# EXERCISE
In the material below, find the line that contains "At what coordinates should I click to accomplish: Zoom" and the line that contains "Task: Open the JasperReports sidebar item", then write out exactly those two lines and everything between them.
▬▬▬▬▬▬
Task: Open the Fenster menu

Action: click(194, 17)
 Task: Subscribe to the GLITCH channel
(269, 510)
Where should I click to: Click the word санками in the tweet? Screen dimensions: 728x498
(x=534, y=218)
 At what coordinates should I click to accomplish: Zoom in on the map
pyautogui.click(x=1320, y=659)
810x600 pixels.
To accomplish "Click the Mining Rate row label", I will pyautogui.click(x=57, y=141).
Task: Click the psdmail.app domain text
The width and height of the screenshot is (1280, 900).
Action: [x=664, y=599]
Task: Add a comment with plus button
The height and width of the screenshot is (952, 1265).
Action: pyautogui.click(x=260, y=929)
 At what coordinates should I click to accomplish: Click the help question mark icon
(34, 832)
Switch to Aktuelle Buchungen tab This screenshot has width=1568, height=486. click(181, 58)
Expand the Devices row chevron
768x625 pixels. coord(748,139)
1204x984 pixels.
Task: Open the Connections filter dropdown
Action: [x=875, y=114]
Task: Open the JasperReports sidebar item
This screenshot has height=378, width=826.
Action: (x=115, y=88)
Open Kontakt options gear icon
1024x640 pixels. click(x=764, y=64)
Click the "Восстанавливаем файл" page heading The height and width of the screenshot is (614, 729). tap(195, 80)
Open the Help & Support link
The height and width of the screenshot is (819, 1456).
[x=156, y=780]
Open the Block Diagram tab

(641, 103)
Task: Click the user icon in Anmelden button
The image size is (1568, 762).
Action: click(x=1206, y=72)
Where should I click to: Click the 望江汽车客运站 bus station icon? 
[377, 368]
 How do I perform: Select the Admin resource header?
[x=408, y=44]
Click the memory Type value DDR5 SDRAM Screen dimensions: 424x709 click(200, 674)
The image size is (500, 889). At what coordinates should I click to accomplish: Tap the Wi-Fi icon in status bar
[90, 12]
▬▬▬▬▬▬
# ANSWER SECTION
 At what coordinates should I click to accomplish: Zoom in on the map
pyautogui.click(x=1320, y=659)
810x600 pixels.
To accomplish "Click the Mining Rate row label", I will pyautogui.click(x=57, y=141).
Task: Click the psdmail.app domain text
The width and height of the screenshot is (1280, 900).
Action: [x=664, y=599]
Task: Add a comment with plus button
The height and width of the screenshot is (952, 1265).
Action: pyautogui.click(x=260, y=929)
 At what coordinates should I click to accomplish: Click the help question mark icon
(34, 832)
Switch to Aktuelle Buchungen tab This screenshot has width=1568, height=486. click(181, 58)
Expand the Devices row chevron
768x625 pixels. coord(748,139)
1204x984 pixels.
Task: Open the Connections filter dropdown
Action: [x=875, y=114]
Task: Open the JasperReports sidebar item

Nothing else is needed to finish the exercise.